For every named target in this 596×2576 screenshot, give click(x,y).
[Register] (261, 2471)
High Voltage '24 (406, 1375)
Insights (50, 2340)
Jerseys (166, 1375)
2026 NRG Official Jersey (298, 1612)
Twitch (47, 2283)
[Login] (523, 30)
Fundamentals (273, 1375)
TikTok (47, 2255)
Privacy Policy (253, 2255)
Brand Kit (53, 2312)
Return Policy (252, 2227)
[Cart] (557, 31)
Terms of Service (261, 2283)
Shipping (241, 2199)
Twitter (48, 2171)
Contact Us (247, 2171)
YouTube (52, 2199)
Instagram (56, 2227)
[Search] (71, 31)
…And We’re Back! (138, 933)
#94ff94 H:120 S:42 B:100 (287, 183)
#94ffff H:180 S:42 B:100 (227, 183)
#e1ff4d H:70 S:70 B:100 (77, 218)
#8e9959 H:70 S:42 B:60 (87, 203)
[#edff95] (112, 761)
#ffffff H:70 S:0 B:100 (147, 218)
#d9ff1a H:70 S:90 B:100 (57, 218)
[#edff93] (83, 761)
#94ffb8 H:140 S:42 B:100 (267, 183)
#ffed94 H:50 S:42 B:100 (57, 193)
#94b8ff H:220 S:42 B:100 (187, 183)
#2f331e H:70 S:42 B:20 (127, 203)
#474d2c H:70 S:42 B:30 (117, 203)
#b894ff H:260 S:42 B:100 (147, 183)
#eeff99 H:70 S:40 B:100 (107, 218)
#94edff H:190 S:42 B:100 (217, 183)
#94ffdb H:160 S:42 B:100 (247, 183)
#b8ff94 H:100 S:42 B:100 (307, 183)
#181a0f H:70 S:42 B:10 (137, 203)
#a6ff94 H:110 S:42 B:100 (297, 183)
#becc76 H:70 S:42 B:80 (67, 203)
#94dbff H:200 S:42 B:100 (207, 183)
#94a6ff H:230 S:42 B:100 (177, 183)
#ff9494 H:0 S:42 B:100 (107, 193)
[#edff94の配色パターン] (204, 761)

BRIEF
Only the lines from the one bearing "#181a0f H:70 S:42 B:10 (137, 203)" through the end of the entries above belong in the answer, each one exactly as given.

ANSWER SPACE
#181a0f H:70 S:42 B:10 (137, 203)
#a6ff94 H:110 S:42 B:100 (297, 183)
#becc76 H:70 S:42 B:80 (67, 203)
#94dbff H:200 S:42 B:100 (207, 183)
#94a6ff H:230 S:42 B:100 (177, 183)
#ff9494 H:0 S:42 B:100 (107, 193)
[#edff94の配色パターン] (204, 761)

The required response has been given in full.